All the non-zero digits are significant.
All the zeros between two non-zero digits are significant, no matter where the decimal point is, if at all.
If the number is less than 1, the zero(s) on the right of decimal point but to the left of the first non-zero digit are not significant.
The terminal or trailing zero(s) in a number without a decimal point are not significant.[Thus 123 m = 12300 cm = 123000 mm has three significant figures, the trailing zero(s) being not significant.
The trailing zero(s) in a number with a decimal point are significant. [The numbers 3.500 or 0.06900 have four significant figures each]
For a number greater than 1, without any decimal, the trailing zero(s) are not significant.
For a number with a decimal, the trailing zero(s) are significant

(b) The digit 0 conventionally put on the left of a decimal for a number less than 1 (like 0.1250) is never significant. However, the zeroes at the end of such number are significant in a measurement. (c) The multiplying or dividing factors which are neither rounded numbers nor numbers representing measured values are exact and have infinite number of significant digits. (d) In multiplication or division, the final result should retain as many significant figures as are there in the original number with the least significant figures.In addition or subtraction, the final result should retain as many decimal places as are there in the number with the least decimal places. For example, the sum of the numbers 436.32 g, 227.2 g and 0.301 g by mere arithmetic addition, is 663.821 g. But the least precise measurement (227.2 g) is correct to only one decimal place. The final result should, therefore, be rounded off to 663.8 g.
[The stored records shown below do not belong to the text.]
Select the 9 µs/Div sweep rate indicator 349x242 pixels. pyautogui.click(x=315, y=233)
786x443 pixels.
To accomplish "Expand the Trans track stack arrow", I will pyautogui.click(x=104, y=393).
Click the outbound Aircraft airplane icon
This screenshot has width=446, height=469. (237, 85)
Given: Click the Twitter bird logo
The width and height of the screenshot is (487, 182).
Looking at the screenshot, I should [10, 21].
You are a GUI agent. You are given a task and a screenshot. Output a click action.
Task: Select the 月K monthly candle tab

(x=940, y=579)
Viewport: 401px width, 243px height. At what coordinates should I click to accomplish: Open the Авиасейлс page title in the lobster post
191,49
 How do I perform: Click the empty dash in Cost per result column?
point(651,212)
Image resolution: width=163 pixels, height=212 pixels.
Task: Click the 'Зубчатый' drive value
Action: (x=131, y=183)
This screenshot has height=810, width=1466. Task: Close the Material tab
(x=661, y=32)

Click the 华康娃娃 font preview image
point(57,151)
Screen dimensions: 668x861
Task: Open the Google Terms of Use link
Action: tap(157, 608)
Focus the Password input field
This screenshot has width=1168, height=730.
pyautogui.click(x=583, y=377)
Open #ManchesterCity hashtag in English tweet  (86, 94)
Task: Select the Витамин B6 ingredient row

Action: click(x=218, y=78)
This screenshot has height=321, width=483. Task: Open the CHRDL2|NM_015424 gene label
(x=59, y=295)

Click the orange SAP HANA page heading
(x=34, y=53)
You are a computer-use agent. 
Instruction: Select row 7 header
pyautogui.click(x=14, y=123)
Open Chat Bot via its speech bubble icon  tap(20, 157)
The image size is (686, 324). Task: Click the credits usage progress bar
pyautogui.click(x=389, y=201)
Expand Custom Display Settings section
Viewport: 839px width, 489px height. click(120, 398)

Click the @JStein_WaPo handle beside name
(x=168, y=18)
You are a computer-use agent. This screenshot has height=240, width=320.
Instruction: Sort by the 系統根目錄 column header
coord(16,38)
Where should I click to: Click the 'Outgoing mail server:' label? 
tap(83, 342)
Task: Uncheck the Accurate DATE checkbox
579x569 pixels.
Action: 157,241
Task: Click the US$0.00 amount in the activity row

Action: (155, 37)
Significant figures in 12300 cm are:

5
4
3
None of these

All the non-zero digits are:

Significant
Non significant
None of these

Give rules for significant figures

Give rules for addition and subtraction operations with significant figure

Give rules for multiplication and division operations with significant figure

Answer

(c) 3
(a) Significant
All the non-zero digits are significant.

All the zeros between two non-zero digits are significant, no matter where the decimal point is, if at all.
If the number is less than 1, the zero on the right of decimal point but to the left of the first non-zero digit are not significant.
The terminal or trailing zero(s) in a number without a decimal point are not significant.
The trailing zero(s) in a number with a decimal point are significant.
For a number greater than 1, without any decimal, the trailing zero(s) are not significant.
For a number with a decimal, the trailing zero(s) are significant.
The digit 0 conventionally put on the left of a decimal for a number less than 1 (like 0.1250) is never significant. However, the zeroes at the end of such number are significant in a measurement.

In addition or subtraction, the final result after the operation should have as many decimal places as are there in the number with the least decimal places.
In multiplication or division, the final result after operation should have as many significant figures as are there in the original number with the least significant figures. if the speed of light is given as $3 \times 10^8 m s^{-1}$ (one significant figure) and one year (1y = 365.25 d) has $3.1557 \times 10^7 s$ (five significant figures), the light year is $9.47 \times 1015m$ (three significant figures.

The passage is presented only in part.